Blog Credo

The whole aim of practical politics is to keep the populace alarmed (and hence clamorous to be led to safety) by menacing it with an endless series of hobgoblins, all of them imaginary.

H.L. Mencken

Friday, May 25, 2012

The Difference Between Policy And Politics


Austerity has failed.  The evidence is overwhelming that Keynes is right and all the Austerians are wrong.

But the basic idea that "governments, like families, should tighten their belts during hard times" is deeply ingrained in the public mind.  Once something becomes a trope, it's hard to dislodge.  Obama has managed to make the Democrats the responsible party on national defense, but he was helped a ton by the raging incompetence of Team Bush, the Iraq Quagmire and shooting bin Laden in the face.

But the idea that governments should cut sail in the face of an economic storm is incredibly entrenched and incredibly damaging.

Look, if the GOP wins both branches of government next fall (God help us), they will become Keynesians.

But right now they can exploit the idea that Obama is fiscally profligate - which is entirely false - and the idea that they will balance the budget.  Again, we KNOW from the past thirty years that Democrats are more balanced in their fiscal policy than Republicans.

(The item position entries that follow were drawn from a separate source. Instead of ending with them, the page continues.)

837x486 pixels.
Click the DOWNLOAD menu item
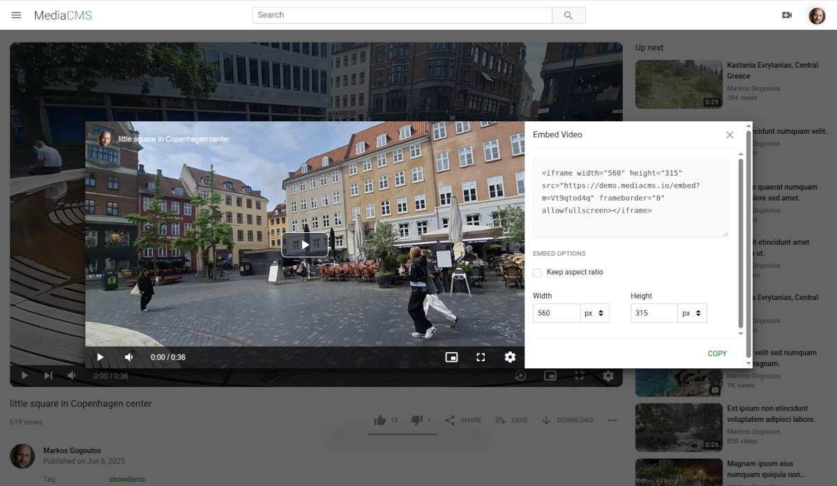(568, 420)
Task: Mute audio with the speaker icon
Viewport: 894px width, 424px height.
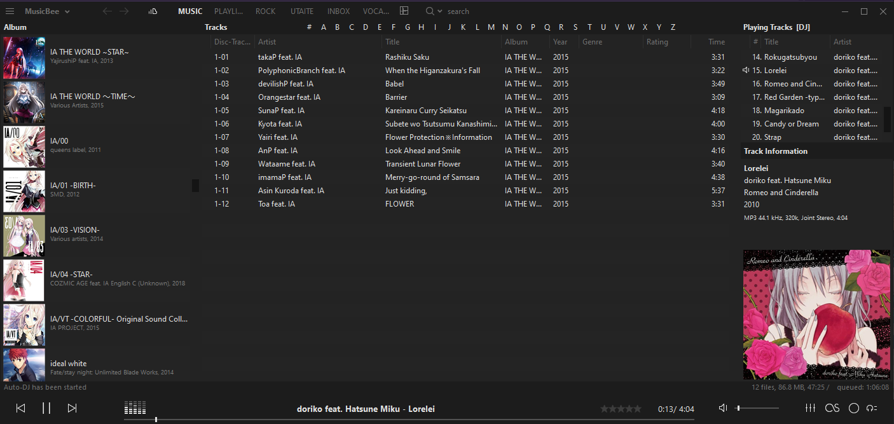Action: tap(723, 408)
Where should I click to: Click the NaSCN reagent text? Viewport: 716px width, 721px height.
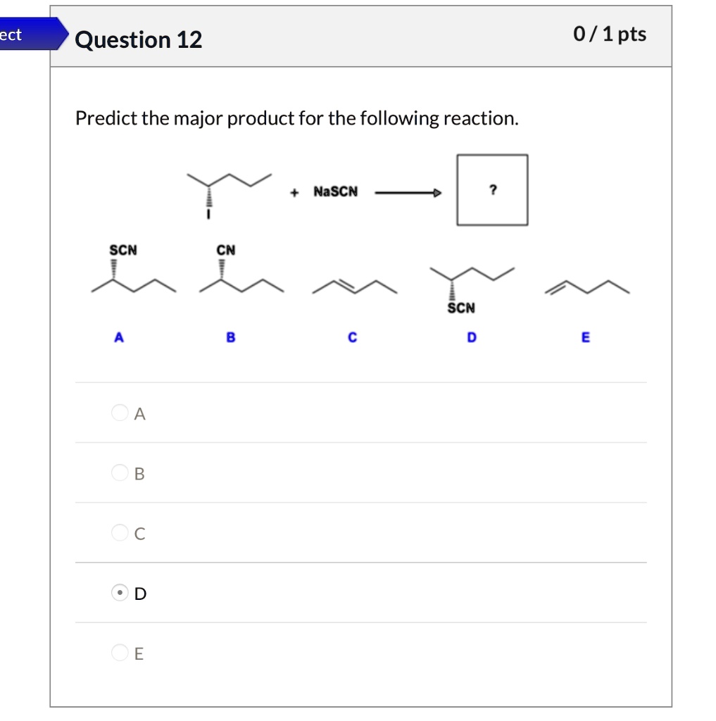pos(337,191)
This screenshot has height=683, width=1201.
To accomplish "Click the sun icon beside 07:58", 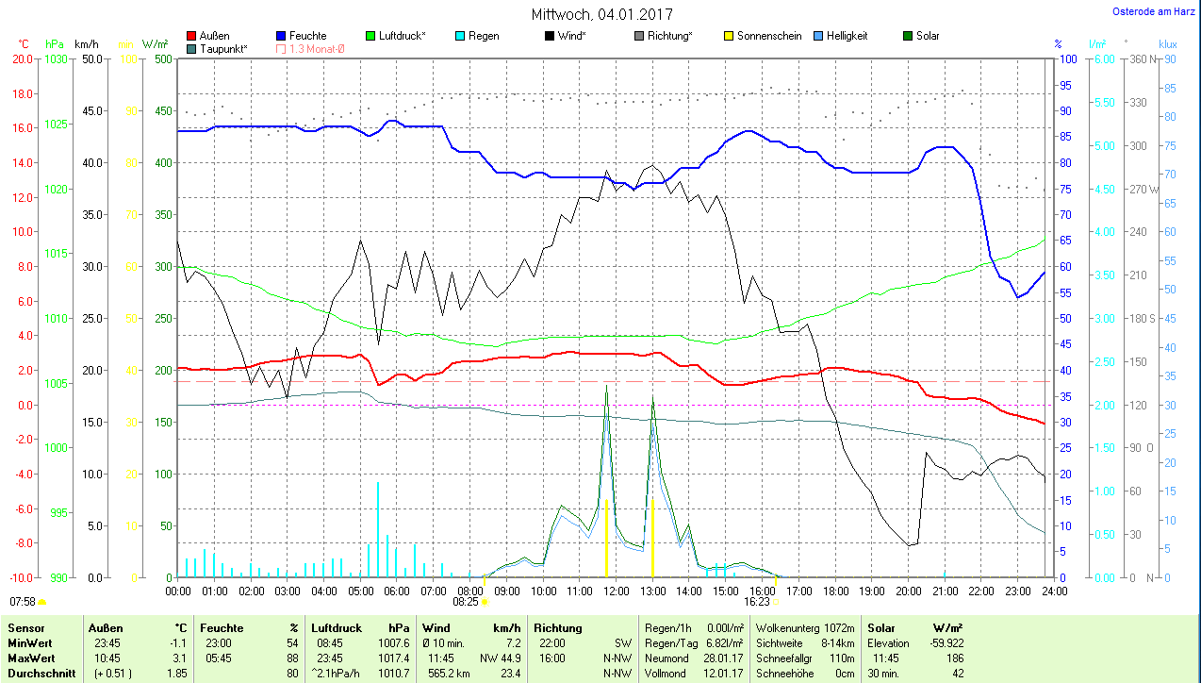I will 41,601.
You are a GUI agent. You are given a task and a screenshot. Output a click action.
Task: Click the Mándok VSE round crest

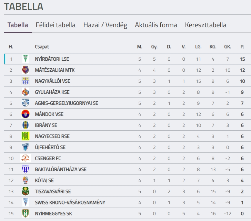click(x=26, y=114)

The challenge that Obama is facing is that he must win the political debate - "I'm not a big spender.  I believe in fiscal discipline." - while also winning the policy debate - "We must stimulate demand in a sluggish economy and that requires temporary planned deficit spending."

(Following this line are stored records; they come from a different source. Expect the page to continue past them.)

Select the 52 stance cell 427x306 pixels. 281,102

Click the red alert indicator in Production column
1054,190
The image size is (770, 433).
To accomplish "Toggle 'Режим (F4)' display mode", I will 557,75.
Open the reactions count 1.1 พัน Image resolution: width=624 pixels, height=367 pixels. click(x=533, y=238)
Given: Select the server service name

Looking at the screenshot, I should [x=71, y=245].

I remember a few years back, I was arguing with my dad about the Bush tax cuts and how they represented poor leadership.  He said he didn't care, because Bush was getting the Global War on Terra right. (I would argue that last point, too.)

Needless to say, he's now VERY concerned with deficits.

If it wasn't for the Fifty Little Hoovers, the Fifty Little Greeces, we'd be out of the unemployment recession already.  If it wasn't for the policy debacle in the Eurozone, I bet we'd be out, too.

But austerity makes a sort of gut-level sense and it's what people believe, evidence be damned.

Needless to say, given Mitt Romney's demonstrated propensity to say literally almost anything and the flood of Super PAC money, I think we are in for a very depressing debate.